Der Bundesrat will bei einer Strommangellage notfalls mit Verboten, Kontingenten und - als ultima ratio - Notabschaltungen reagieren. Ziel ist die Netzstabilität. Die Schritte sind als Notmassnahmen gedacht.

von sda/mos

(Symbolbild Pixabay)
Mit den zeitlich beschränkten Massnahmen will die Landesregierung bei einem Mangel die Stromversorgung regeln, wie sie am Mittwoch mitteilte. Die entsprechenden Verordnungsentwürfe gehen bis am 12. Dezember in eine verkürzte Vernehmlassung.
Einen Blackout gelte es um jeden Preis zu verhindern, sagte Wirtschaftsminister Guy Parmelin vor den Bundeshausmedien in Bern. Zwar sei die Gefahr eines Strommangels aktuell gesunken, aber gebannt sei sie keineswegs.
Die Vorschläge des Bundesrats sind gemäss Parmelin für den Ernstfall gedacht. Dabei würden Schäden für die Wirtschaft möglichst eingeschränkt und Wettbewerbsverzerrungen vermieden.
Nach Möglichkeit vermeiden wolle man Berufsverbote für ganze Sektoren, sagte Bastian Schwark, Leiter Fachbereich Energie der Wirtschaftlichen Landesversorgung. Als Beispiel nannte er ein Betriebsverbot für Skilifte.
Zuerst Sparappelle
Die Strommangel-Verordnungen würden stufenweise in Kraft treten. Ziel bei allen möglichen Massnahmen seien optimal an die Situation angepasste Eingriffe. Zunächst einmal würde die Landesregierung dringende Sparappelle an die Verbraucherinnen und Verbraucher lancieren.
Dabei seien auch Einschränkungen im Komfortbereich wie etwa bei Objekt- oder Aussenbeleuchtungen möglich, sagte Parmelin. Auch Betriebsschliessungen wären möglich. Lebenswichtige Güter und Dienstleistungen dürften nicht wesentlich tangiert werden. Parmelin zeigte sich indessen erfreut über erste Erfolge der jüngsten Appelle und der Sparvereinbarung der Wirtschaft.
Kontingente für Grossverbraucher: Keine Ausnahmen
Als weitergehende Massnahme könnte der Bundesrat Kontingente für Grossverbraucher verfügen. Das würde 34’000 Verbraucher von über 100 Megawattstunden im Jahr treffen, die zusammen für etwa die Hälfte des gesamten Schweizer Stromverbrauchs stehen. Entschädigungen an betroffene Betriebe sieht der Bundesrat nicht vor.
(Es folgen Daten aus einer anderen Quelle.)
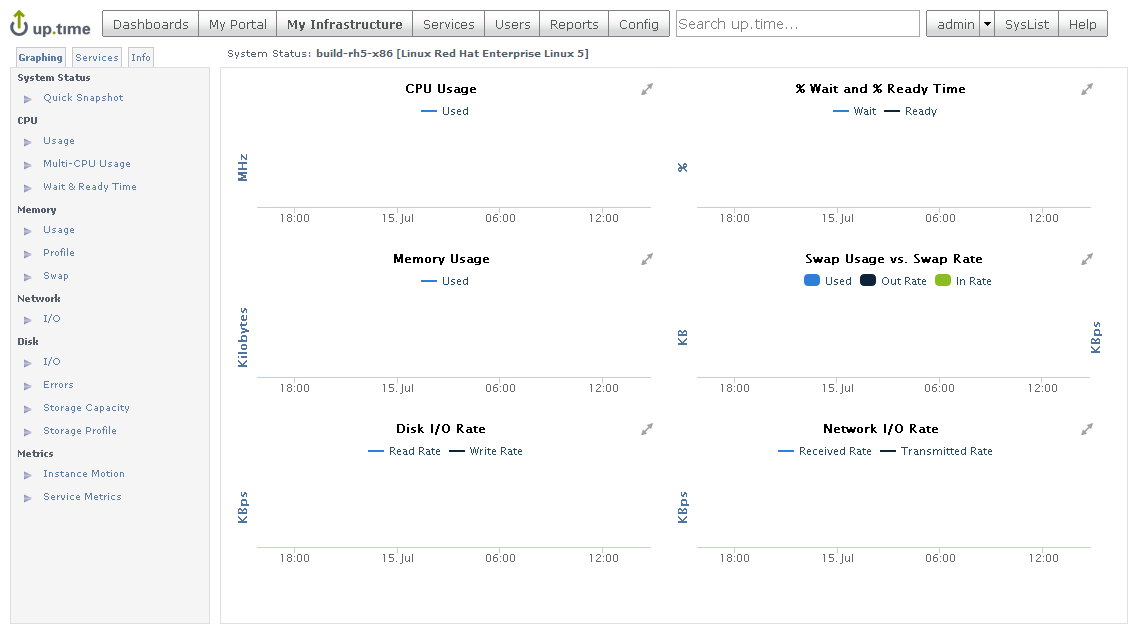Open the admin dropdown arrow
Screen dimensions: 1138x634
tap(988, 24)
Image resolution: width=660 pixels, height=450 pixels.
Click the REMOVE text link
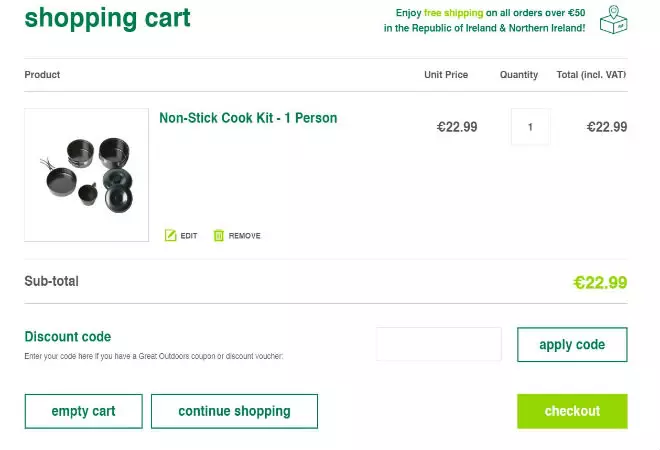(x=244, y=236)
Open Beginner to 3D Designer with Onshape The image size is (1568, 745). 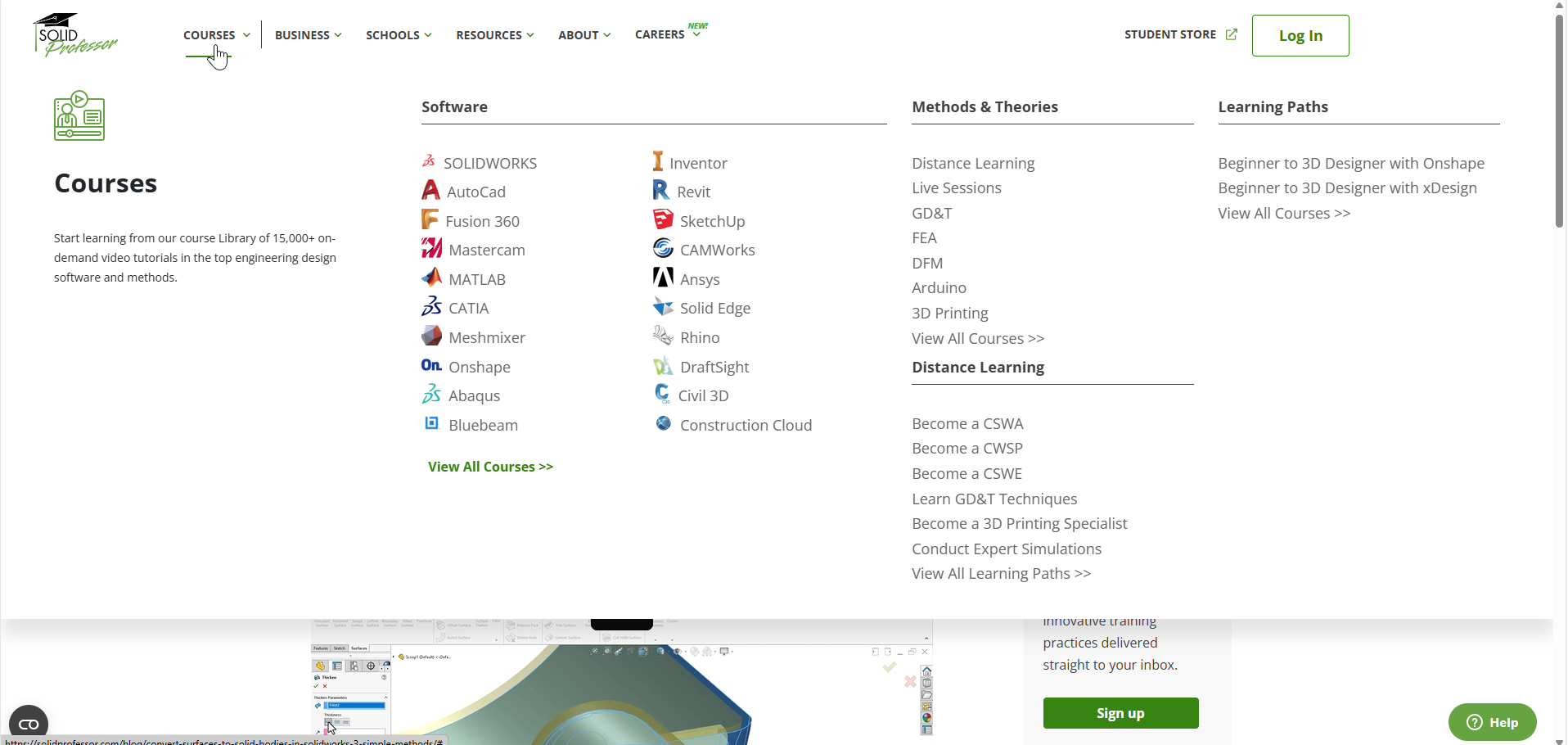tap(1350, 163)
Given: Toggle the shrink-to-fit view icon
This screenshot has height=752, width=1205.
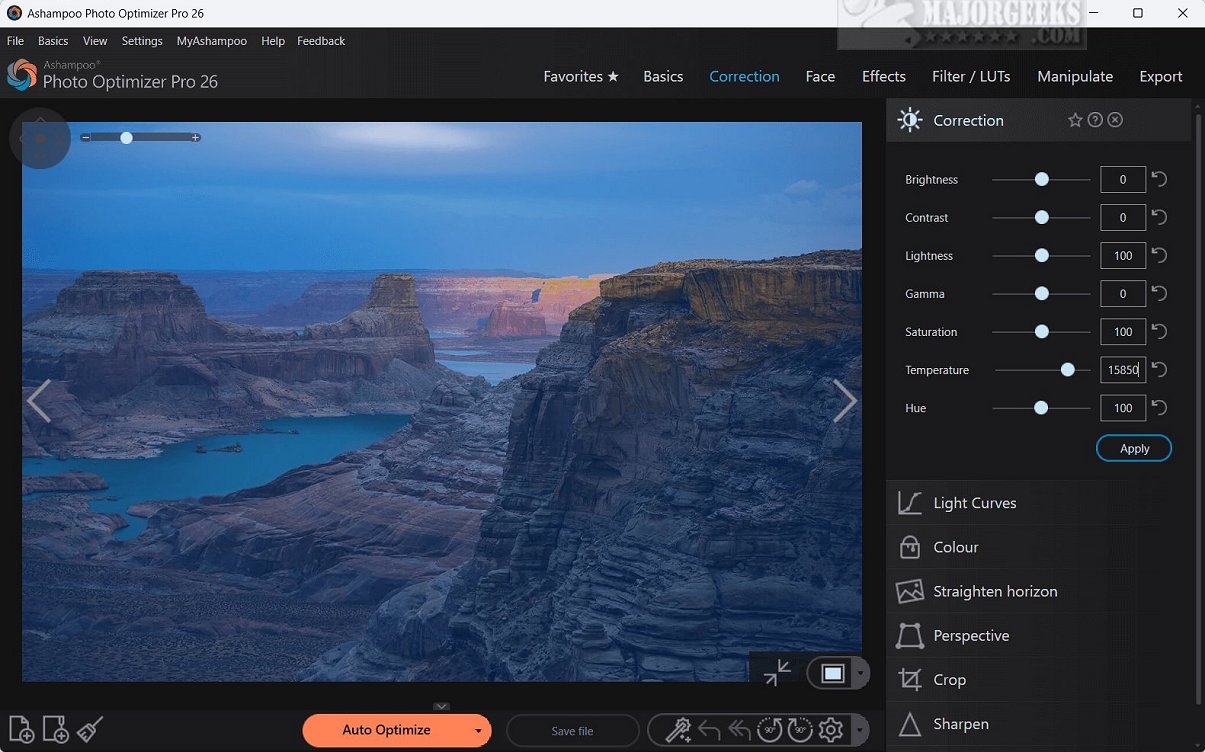Looking at the screenshot, I should tap(776, 673).
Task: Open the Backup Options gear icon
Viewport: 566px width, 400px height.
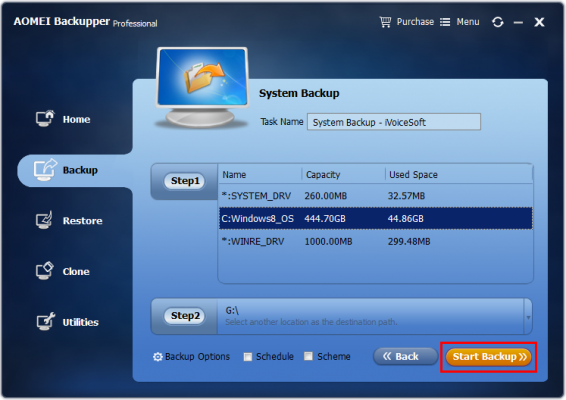Action: click(158, 357)
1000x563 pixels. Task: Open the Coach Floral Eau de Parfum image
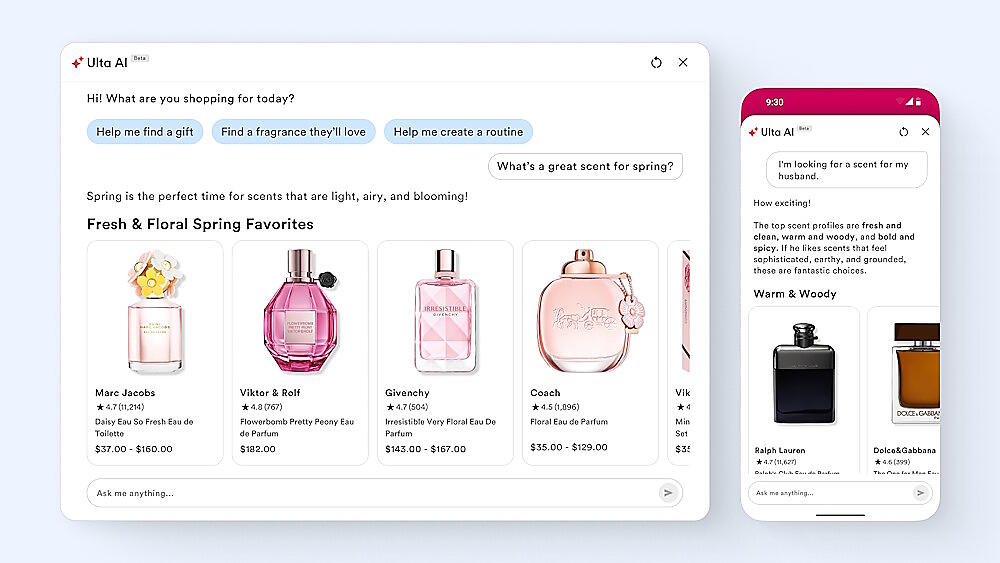(588, 311)
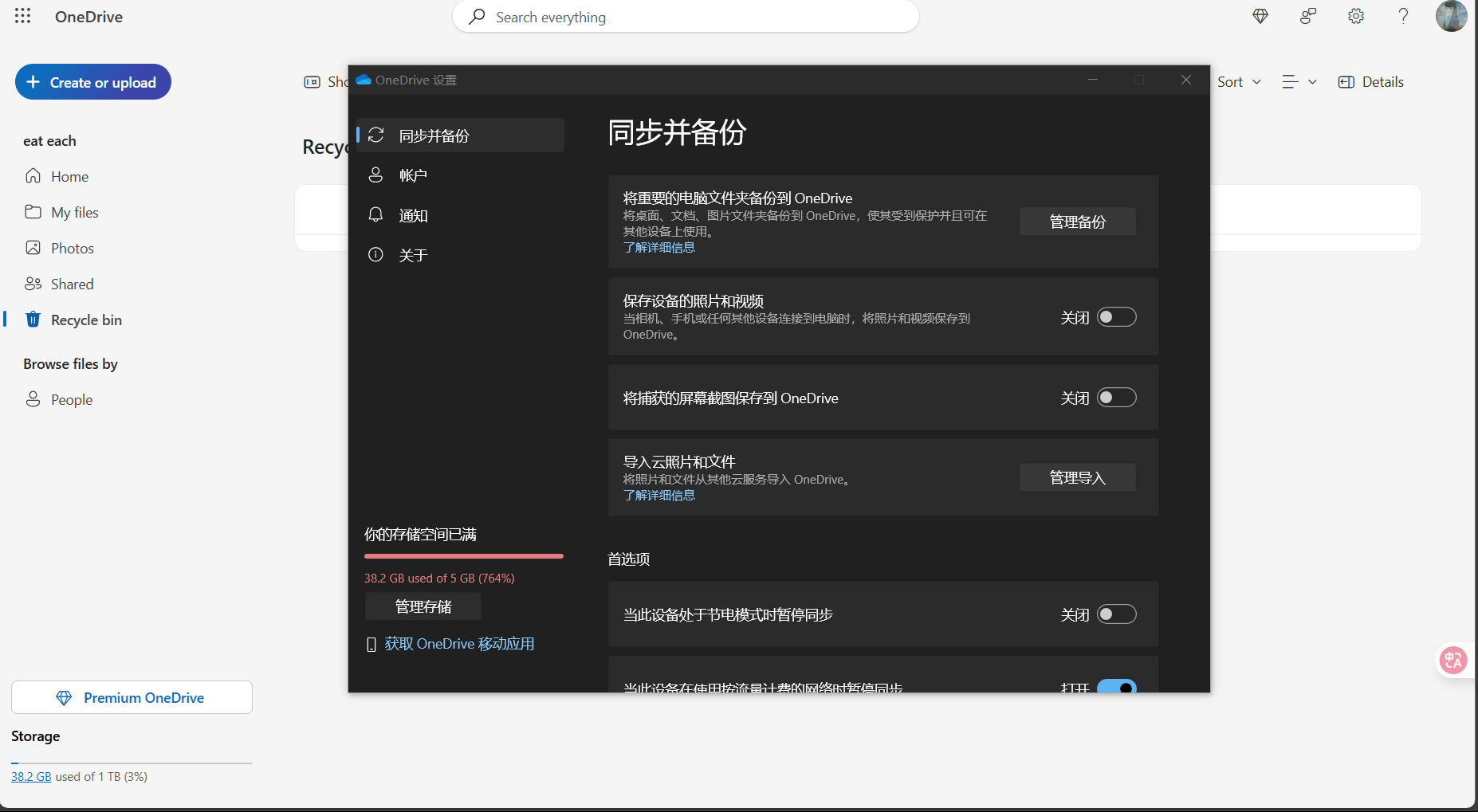1478x812 pixels.
Task: Open the Shared files view
Action: tap(72, 284)
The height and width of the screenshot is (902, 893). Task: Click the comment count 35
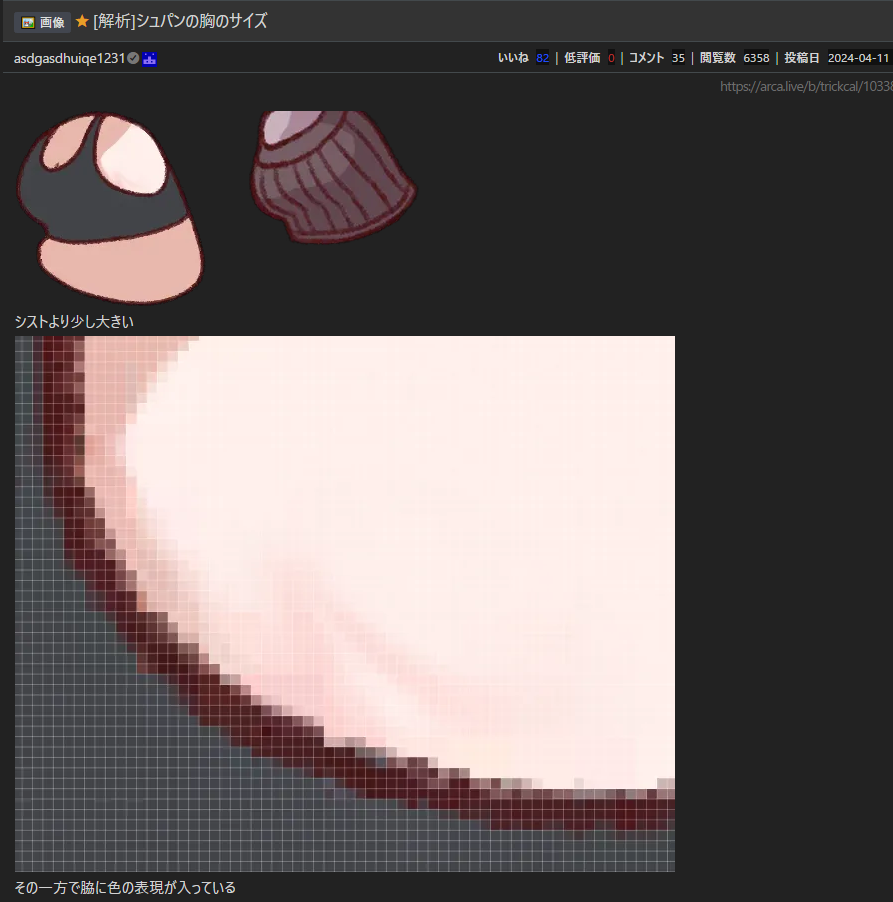678,58
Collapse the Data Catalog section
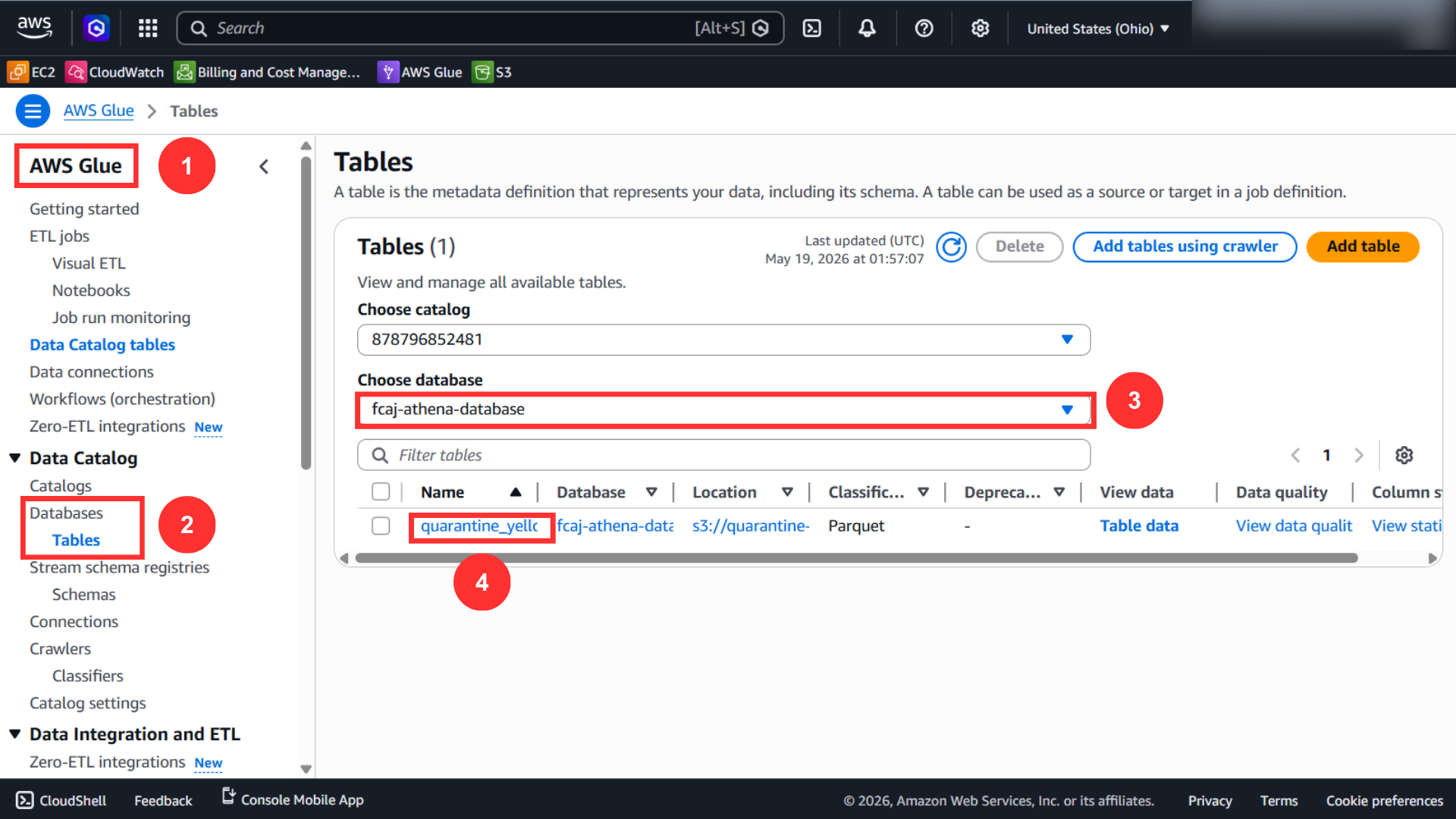Viewport: 1456px width, 819px height. click(x=14, y=458)
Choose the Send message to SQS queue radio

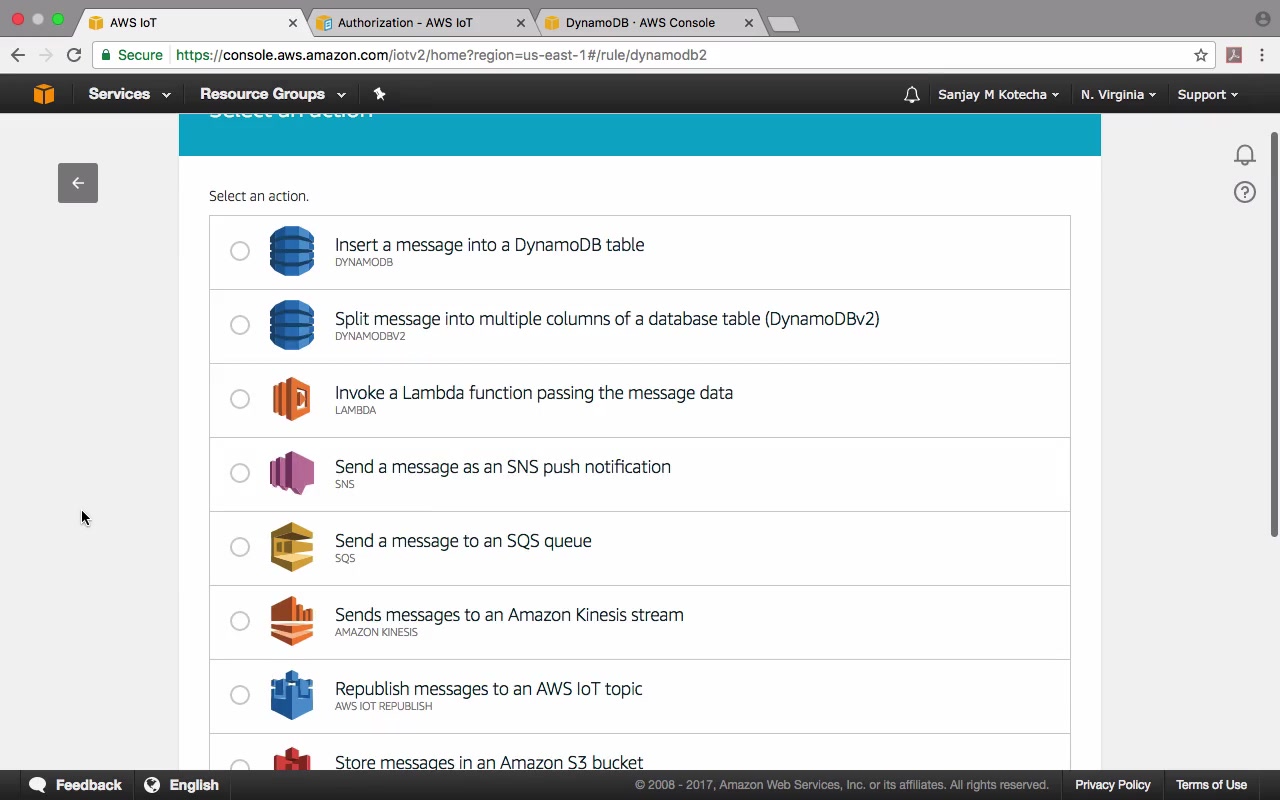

Die Kontingentierung ist auf einen Tag oder einen Monat angelegt. Bei der Monatskontingentierung können Grossverbraucher das Kontingent nach ihren Bedürfnissen auf den Monat verteilt einsetzen. Ausnahmen von der Kontingentierung sind keine vorgesehen. Die Wirtschaft und insbesondere die Betreiber von Infrastrukturen für die Versorgung des Landes mit lebenswichtigen Gütern und Dienstleistungen sind jedoch laut Bundesrat auf einen flexiblen Umgang mit Kontingenten angewiesen. Deshalb will der Bundesrat während diesem Winter versuchsweise in einem eingeschränkten Rahmen die Weitergabe von Kontingenten ermöglichen. Für den Winter 2023/24 strebt er eine umfassende Lösung an.
Auf dieser Stufe würden auch Einschränkungen etwa der Raumtemperaturen in Privathaushalten und Geschwindigkeitsbegrenzungen möglich. Eine Heizpolizei sei nicht geplant, versicherte Parmelin.
Erst die allerletzte Massnahme wären nach den Vorschlägen des Bundesrats Abschaltungen von Teilnetzen, wie Parmelin weiter sagte. Diese sollen einen Zusammenbruch des Gesamtnetzes und damit den Blackout verhindern. Ausgenommen von der jeweiligen Abschaltung eines Teilnetzes wären Blaulichtorganisationen und medizinische Grundversorger, soweit dies technisch machbar ist.